Quand au zénith trôna la pâle nébuleuse ;
Quand tout devint muet sous le ciel étoilé ;
Dans le passé fatal que le noir chagrin creuse,
À l’œil de mon esprit quand tout se fut voilé ;
Entre les bords abrupts du sombre défilé
Où passaient les frissons de la brise berceuse,
Quand tout fut recueilli, la Nuit mystérieuse,
La Nuit, la grande Nuit sereine m’a parlé !
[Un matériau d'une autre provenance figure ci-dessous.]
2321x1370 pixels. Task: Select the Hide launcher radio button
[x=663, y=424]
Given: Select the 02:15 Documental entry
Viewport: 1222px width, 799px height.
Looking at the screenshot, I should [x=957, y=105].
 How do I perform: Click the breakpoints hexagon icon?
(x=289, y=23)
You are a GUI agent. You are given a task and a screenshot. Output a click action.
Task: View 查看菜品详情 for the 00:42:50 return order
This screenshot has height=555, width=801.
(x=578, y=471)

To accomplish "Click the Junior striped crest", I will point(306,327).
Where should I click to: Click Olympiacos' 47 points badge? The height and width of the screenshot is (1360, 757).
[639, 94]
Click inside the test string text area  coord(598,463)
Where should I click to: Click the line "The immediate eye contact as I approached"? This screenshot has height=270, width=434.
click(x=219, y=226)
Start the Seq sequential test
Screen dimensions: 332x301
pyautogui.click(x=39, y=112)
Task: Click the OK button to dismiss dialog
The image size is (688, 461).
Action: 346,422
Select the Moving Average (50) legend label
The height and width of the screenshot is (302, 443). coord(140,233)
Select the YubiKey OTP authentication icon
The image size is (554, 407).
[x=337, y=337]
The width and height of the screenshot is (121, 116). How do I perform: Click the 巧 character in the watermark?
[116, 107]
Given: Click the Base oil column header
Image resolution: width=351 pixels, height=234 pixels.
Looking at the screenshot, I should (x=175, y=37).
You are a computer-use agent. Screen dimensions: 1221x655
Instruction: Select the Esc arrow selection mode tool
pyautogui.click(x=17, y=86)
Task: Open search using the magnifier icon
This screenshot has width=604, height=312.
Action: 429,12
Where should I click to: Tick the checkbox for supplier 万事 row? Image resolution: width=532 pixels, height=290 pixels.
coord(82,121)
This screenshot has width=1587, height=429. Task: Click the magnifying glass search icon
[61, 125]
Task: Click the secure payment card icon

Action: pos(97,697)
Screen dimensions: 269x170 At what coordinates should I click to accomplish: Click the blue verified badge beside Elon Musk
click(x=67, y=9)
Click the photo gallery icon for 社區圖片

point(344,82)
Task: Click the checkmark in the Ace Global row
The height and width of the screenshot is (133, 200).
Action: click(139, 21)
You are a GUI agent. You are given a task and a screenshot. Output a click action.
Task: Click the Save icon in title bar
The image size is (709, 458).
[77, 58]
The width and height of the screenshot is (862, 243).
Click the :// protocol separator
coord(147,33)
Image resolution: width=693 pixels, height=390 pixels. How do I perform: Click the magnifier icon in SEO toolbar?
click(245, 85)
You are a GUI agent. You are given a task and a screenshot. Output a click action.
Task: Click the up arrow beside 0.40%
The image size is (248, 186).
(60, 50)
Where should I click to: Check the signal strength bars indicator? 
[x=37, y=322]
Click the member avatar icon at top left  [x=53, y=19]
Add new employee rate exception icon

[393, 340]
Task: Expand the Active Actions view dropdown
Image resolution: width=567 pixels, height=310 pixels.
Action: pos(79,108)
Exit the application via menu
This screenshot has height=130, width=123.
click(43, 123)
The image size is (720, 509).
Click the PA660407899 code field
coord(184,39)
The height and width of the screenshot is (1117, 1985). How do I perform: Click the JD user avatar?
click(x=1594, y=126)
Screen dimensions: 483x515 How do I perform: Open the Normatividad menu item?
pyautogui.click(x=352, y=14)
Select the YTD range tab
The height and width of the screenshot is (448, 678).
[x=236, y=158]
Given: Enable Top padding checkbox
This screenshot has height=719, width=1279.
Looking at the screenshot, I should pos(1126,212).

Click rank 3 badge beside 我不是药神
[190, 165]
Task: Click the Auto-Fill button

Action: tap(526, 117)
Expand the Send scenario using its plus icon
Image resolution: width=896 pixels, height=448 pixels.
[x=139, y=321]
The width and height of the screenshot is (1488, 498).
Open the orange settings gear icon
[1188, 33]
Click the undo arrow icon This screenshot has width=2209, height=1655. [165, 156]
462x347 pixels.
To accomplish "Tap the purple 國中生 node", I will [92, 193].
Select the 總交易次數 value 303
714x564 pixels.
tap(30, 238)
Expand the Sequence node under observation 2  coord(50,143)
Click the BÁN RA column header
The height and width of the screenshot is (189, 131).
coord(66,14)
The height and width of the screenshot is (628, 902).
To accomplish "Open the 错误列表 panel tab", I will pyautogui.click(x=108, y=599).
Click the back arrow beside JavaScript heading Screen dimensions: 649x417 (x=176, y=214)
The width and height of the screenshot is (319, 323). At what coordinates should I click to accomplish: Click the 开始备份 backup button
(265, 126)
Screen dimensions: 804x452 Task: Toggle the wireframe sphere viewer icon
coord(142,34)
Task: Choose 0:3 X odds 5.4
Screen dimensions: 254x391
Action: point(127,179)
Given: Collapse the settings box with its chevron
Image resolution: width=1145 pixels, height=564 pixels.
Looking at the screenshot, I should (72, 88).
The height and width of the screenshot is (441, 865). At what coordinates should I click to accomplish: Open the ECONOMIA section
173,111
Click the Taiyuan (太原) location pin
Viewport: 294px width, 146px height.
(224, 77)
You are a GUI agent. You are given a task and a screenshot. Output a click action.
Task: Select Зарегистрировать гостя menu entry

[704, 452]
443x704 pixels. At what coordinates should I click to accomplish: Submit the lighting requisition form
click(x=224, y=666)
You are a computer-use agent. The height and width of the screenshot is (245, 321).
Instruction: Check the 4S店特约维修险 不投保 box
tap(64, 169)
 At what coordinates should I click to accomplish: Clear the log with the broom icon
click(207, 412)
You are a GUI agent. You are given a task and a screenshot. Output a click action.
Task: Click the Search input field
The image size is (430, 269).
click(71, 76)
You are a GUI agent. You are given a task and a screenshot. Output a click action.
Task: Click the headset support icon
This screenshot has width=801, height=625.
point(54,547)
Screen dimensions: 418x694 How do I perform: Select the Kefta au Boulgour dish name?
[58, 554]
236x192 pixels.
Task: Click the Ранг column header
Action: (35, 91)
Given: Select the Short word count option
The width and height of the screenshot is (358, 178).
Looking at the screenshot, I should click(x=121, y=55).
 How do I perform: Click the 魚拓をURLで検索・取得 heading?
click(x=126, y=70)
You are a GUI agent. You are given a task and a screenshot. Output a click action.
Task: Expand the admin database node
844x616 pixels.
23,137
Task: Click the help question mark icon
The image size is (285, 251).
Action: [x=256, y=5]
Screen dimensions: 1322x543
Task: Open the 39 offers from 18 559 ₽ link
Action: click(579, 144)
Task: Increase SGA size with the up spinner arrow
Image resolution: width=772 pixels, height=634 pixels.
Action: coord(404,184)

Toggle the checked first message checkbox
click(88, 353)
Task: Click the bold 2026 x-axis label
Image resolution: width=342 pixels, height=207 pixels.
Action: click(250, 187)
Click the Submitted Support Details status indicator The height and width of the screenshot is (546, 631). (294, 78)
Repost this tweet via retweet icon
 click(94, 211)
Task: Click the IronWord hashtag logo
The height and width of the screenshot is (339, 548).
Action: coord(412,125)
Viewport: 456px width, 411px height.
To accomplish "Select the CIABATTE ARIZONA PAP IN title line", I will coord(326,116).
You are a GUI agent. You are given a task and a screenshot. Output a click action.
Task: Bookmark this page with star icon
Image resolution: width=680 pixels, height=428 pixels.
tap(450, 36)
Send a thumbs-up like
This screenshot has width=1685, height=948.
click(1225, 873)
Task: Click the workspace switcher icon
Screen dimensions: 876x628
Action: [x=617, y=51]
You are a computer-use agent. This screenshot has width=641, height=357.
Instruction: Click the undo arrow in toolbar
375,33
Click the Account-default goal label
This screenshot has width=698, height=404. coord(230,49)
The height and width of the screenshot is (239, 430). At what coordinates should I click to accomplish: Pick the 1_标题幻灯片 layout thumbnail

Le jour éblouissant couvre à flots de lumière
Des vérités que l’ombre enseigne à sa manière,
Dans un rayon d’étoile effleurant les sommets.

Devant l’escarpement des rochers grandioses,
La nuit du Saguenay m’a révélé des choses
Que le langage humain ne redira jamais.
La brise qui soufflait dans mes féeriques voiles
Nous emportait toujours sous les doux rayons bleus,
Entre les monts altiers, les monts vertigineux
Dont la crête tranchait, noire sur champ d’étoiles.

Que tes fleuves si grands, ô mon pauvre pays,
Te fassent pardonner tant d’hommes si petits !…
Quel spectacle de force et de majesté grave !
Ah ! comme ce mirage en le cerveau se grave !
Le mien l’évoque encor, nettement buriné.